**Collected data entries:**
--

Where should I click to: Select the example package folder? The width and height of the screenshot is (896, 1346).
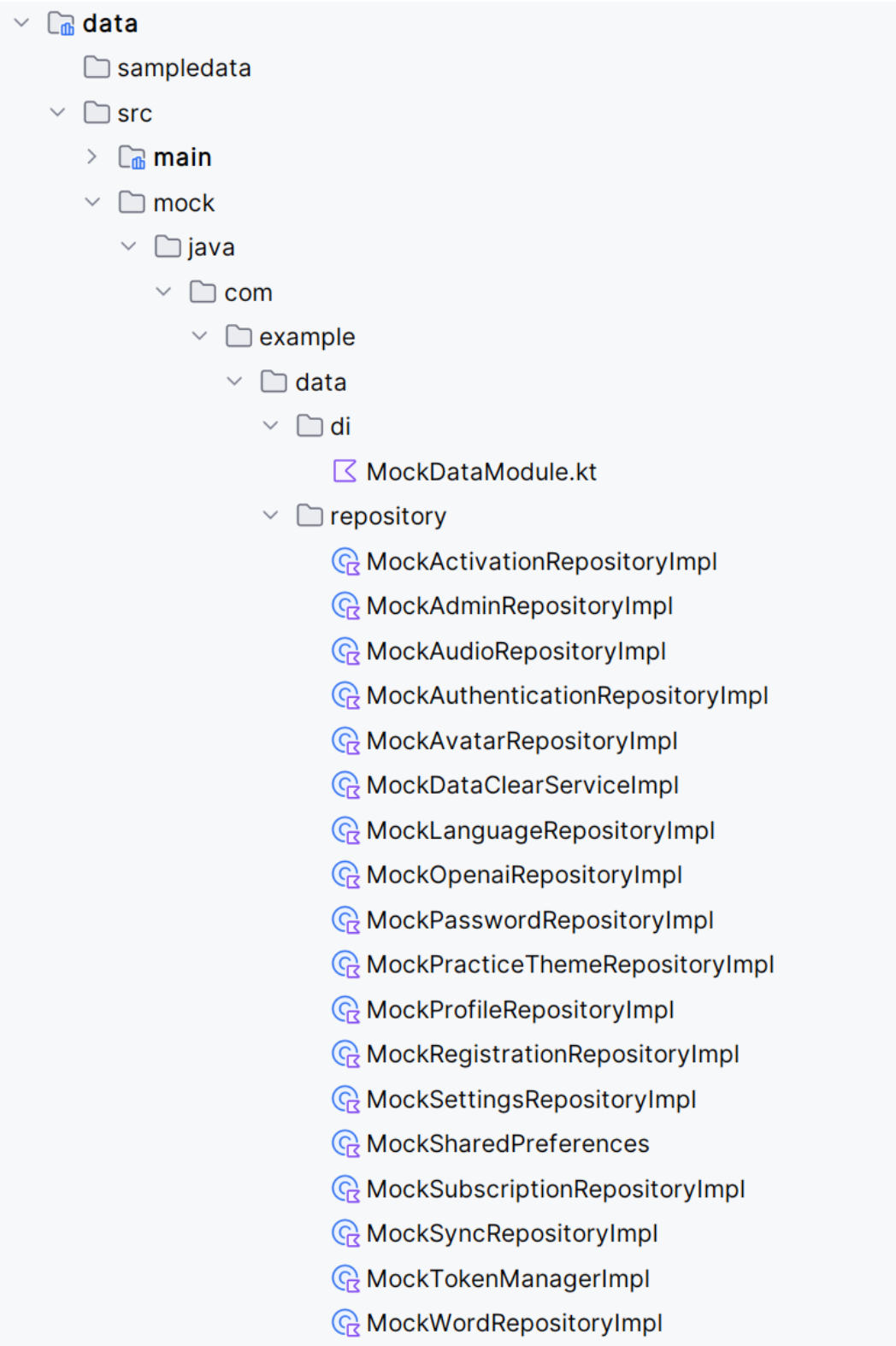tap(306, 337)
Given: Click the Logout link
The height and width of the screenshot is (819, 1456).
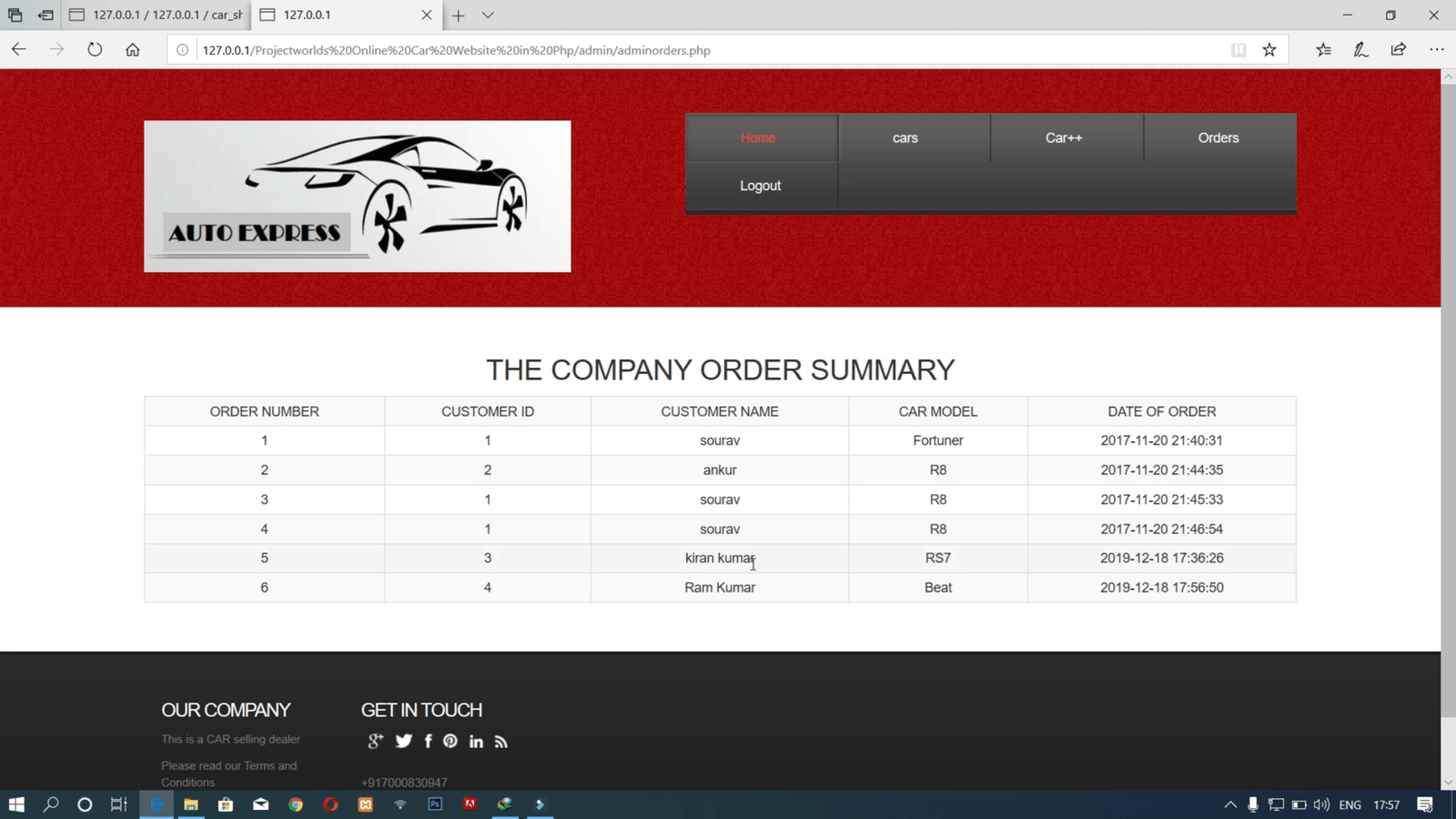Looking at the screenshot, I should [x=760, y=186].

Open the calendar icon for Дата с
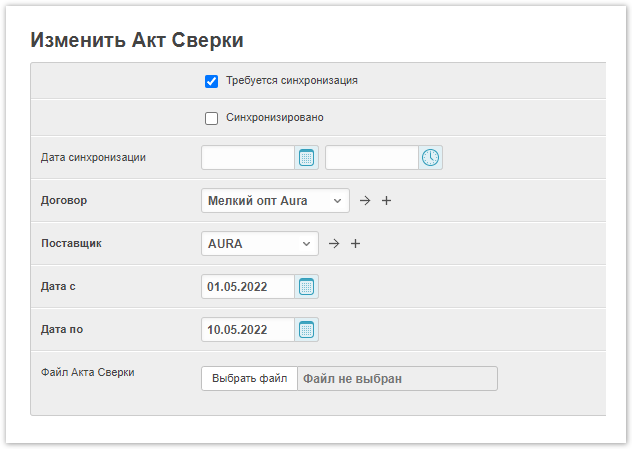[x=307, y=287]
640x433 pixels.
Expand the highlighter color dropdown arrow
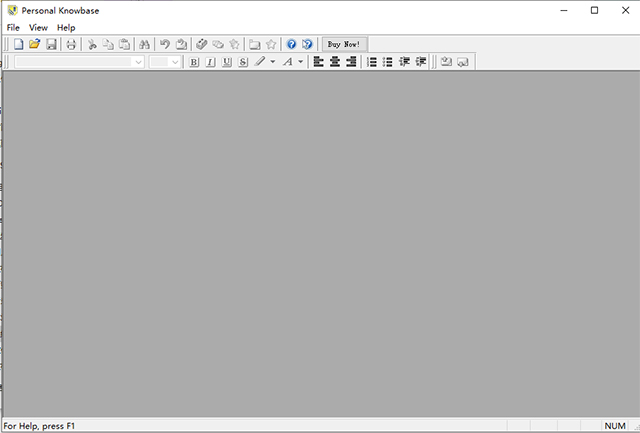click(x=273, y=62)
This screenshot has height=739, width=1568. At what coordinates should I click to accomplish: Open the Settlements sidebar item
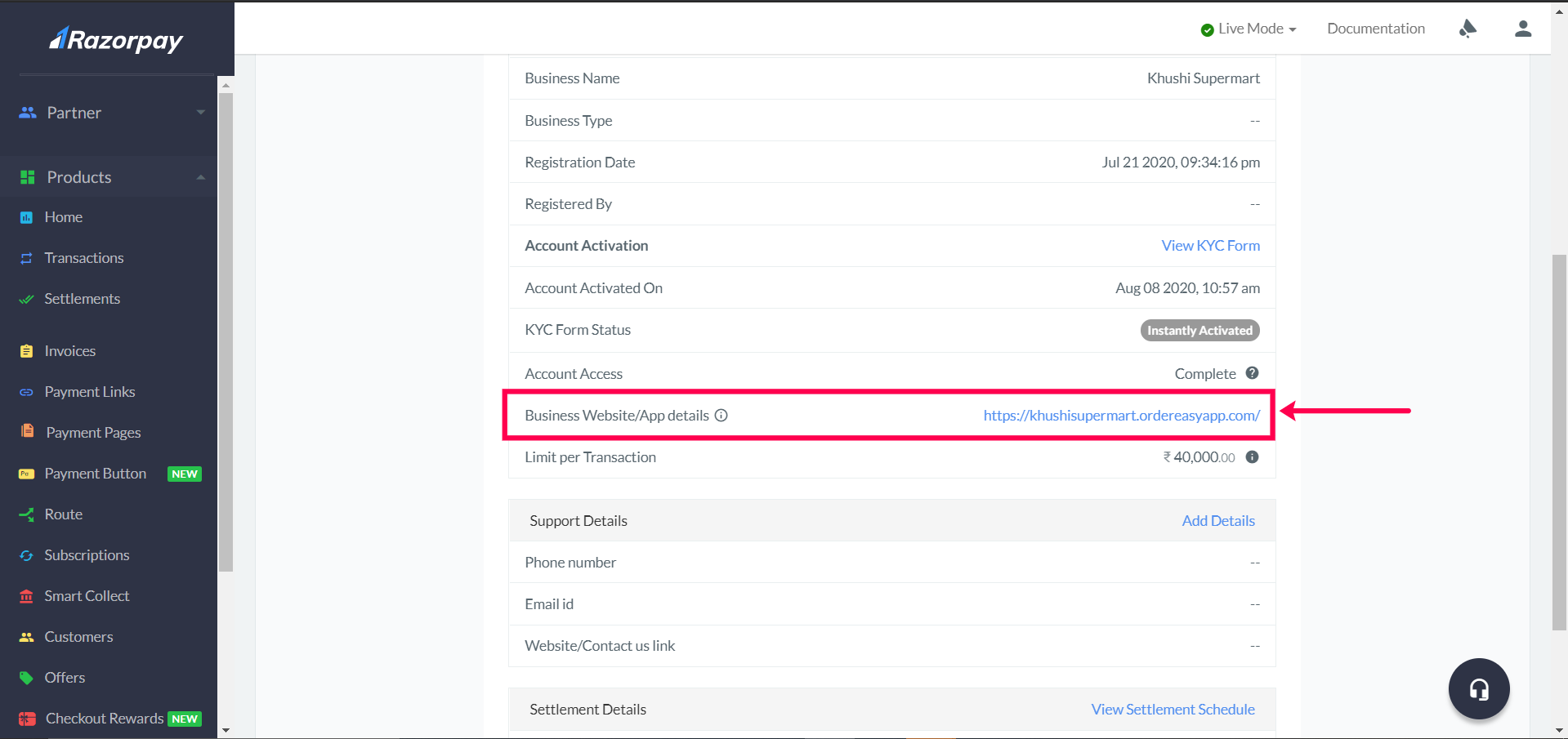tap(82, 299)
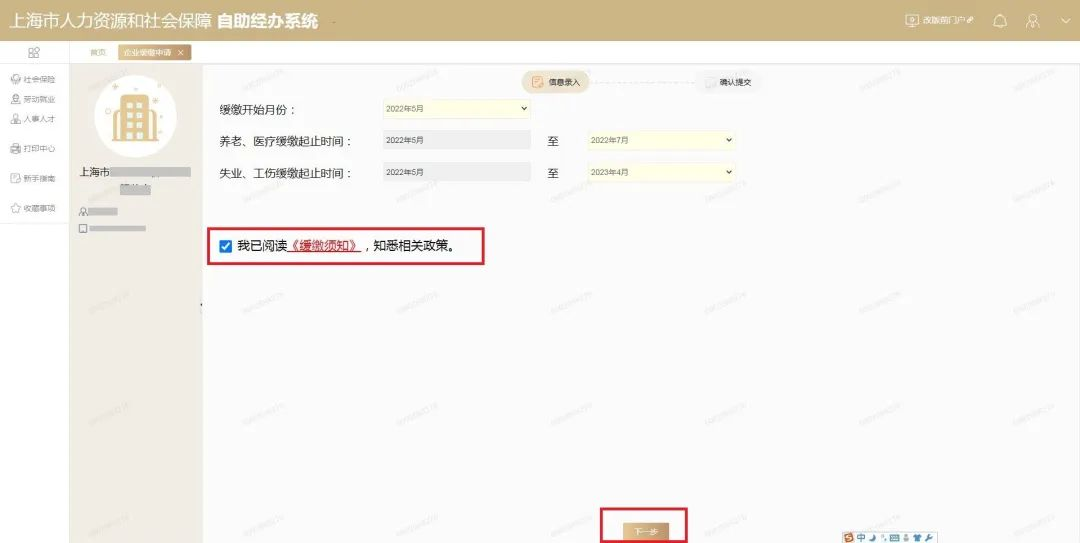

--

**ACTION ITEM:** Your reply is the full set of entries reproduced exactly, with images omitted.

**ANSWER BELOW:**
Where should I click to: Select the example package folder? The width and height of the screenshot is (896, 1346).
tap(306, 337)
Given: Click the Logout link
The height and width of the screenshot is (819, 1456).
Looking at the screenshot, I should [x=760, y=186].

Open the calendar icon for Дата с
[x=307, y=287]
640x433 pixels.
Expand the highlighter color dropdown arrow
click(x=273, y=62)
This screenshot has height=739, width=1568. At what coordinates should I click to accomplish: Open the Settlements sidebar item
tap(82, 299)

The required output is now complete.